Key Migration Items#

These are the key items to migrate existing kernel to the Beta 2 NKI Compiler.

What new features are available in NKI Beta 2?#

  • A new namespace for NKI Beta 2, nki.*

  • device_print is available to inspect tensor values

  • The behavior of loops and branching is consistent with regular Python

  • Lists and dictionaries are available and their behavior in loops is consistent with regular Python

  • Direct allocation APIs have been reworked

What features in neuronxcc.nki.* are not available in nki.*?#

  • arange has been removed, use slicing or NKI Access Patterns

  • The mask parameter is no longer supported

  • Block dimensions of tensors have been removed

  • Explicit dst parameter is now required for nki.isa instructions and is always the first argument

  • nl.load and nl.store have been removed, use nisa.dma_copy

  • Nested slicing is not available

  • Dynamic Access syntax has changed

  • Decorators on sub-kernels need to be removed

  • Dictionaries support only string keys

New Features in NKI Beta 2#

New namespace, new APIs#

NKI Beta 2 introduces a number of changes to the language and to the compilation process. While we are deprecating NKI Beta 1, the Beta 2 release supports both versions of the language via namespaces. The Beta 1 APIs can be used via the neuronxcc.nki.* namespace, while Beta 2 has moved to the nki.* namespace.

# Legacy Beta 1 APIs
import neuronxcc.nki as nki
import neuronxcc.nki.isa as nisa

# New Beta 2 APIs
import nki
import nki.isa as nisa

We have made improvements to the APIs, like consistent naming, order of arguments, and matching more closely the hardware ISA so that what developers write in NKI and what they see in the profiler are the same. There is one change that developers should be aware of: all ISA functions now require a destination parameter.

All ISA functions require a destination parameter#

In Beta 2, all of the ISA functions now require a dst parameter instead of returning a result. So, instead of writing:

result[...] = nisa.reciprocal(src)

Developers must write:

nisa.reciprocal(dst=result[...], src)

This change makes the behavior of the APIs more consistent and matches cases where APIs may perform accumulation or return multiple results. It also helps avoid scenarios where developers might inadvertently write to the wrong buffer or inadvertently introduce additional copy operations.

Dynamic control flow#

NKI Beta 2 includes support for dynamic (on-chip) control flow. All of the dynamic control flow uses on-chip registers to hold the conditional values. See Trainium/Inferentia2 Architecture Guide for NKI for more information. If a control flow construct uses a register as a conditional, then the loop will be an on-chip, dynamic (or runtime) loop.
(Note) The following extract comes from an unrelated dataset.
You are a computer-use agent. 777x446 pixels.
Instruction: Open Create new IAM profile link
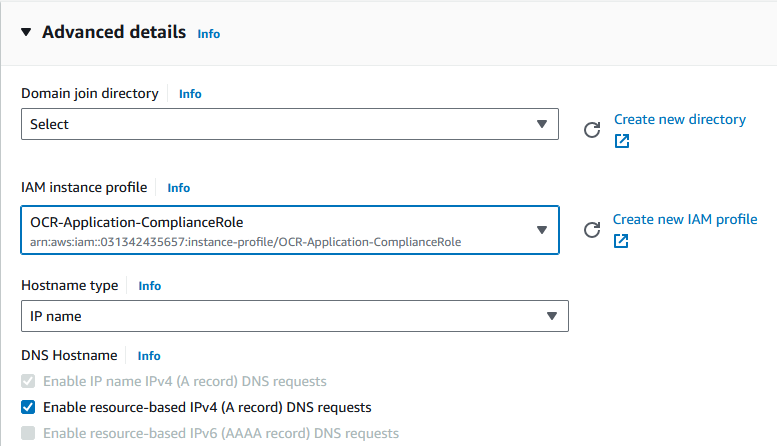(685, 220)
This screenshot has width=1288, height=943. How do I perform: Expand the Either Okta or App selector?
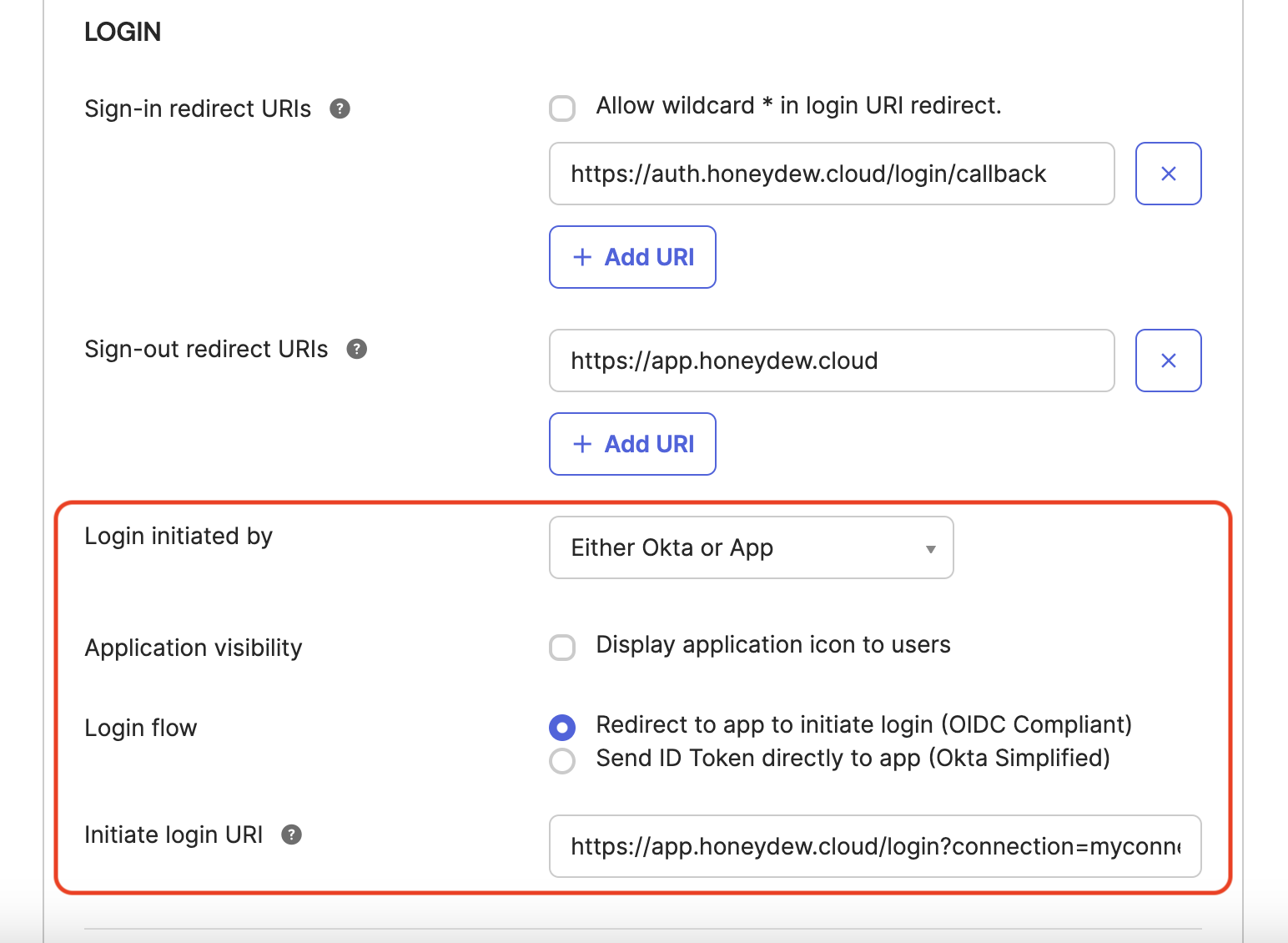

This is very common in scenarios like Mixture of Experts (MoE), where the index space for the expert is known at runtime, but not at compile time. Dynamic control flow with the new NKI APIs unlock this use case.

To support dynamic control flow, NKI has a new set of nki.isa APIs for reading and writing to hardware registers. See NKI API Reference Manual for more information.

# Define a register
def register_alloc(x: Optional[int]) -> register: ...

# Fill the register with an immediate value
def register_move(dst: imm: int): ...

# Load SRAM tensor element into the dst register
def register_load(dst: register, src: tensor): ...

# Store the value of the register into SRAM
def register_store(dst: tensor, src: register): ...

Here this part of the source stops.